**Exercise aim**
Pick out every line in the listing below that contains the word "Open", and copy each one in full. Match case exactly.

**Task material**
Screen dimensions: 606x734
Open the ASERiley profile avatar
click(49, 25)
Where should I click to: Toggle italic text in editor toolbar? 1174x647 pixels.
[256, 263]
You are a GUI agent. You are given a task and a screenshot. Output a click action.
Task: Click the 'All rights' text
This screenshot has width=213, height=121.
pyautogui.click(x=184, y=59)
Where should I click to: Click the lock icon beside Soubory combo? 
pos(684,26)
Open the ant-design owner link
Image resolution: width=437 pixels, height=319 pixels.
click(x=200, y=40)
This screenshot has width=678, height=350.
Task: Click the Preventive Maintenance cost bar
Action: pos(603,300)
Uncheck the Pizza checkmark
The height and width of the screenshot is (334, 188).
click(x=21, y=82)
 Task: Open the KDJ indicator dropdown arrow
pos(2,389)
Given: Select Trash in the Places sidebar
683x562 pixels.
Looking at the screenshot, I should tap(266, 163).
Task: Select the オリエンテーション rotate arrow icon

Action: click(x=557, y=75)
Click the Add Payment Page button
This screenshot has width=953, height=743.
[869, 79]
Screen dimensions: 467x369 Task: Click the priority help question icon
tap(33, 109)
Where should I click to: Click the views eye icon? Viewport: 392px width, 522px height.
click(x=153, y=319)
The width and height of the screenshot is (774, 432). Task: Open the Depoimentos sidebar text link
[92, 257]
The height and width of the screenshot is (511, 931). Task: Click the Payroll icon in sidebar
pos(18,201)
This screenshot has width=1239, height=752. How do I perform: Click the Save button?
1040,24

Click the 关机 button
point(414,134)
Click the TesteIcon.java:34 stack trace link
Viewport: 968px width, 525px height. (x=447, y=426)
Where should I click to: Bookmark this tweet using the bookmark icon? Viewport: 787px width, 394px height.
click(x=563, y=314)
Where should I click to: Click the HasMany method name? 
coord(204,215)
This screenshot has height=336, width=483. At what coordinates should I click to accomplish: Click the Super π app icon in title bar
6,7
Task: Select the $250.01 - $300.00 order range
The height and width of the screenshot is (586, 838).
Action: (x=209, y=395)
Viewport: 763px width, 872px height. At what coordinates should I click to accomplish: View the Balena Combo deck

**Expected answer**
Open the ASERiley profile avatar
Open the ant-design owner link
 Task: Open the KDJ indicator dropdown arrow
The width and height of the screenshot is (774, 432). Task: Open the Depoimentos sidebar text link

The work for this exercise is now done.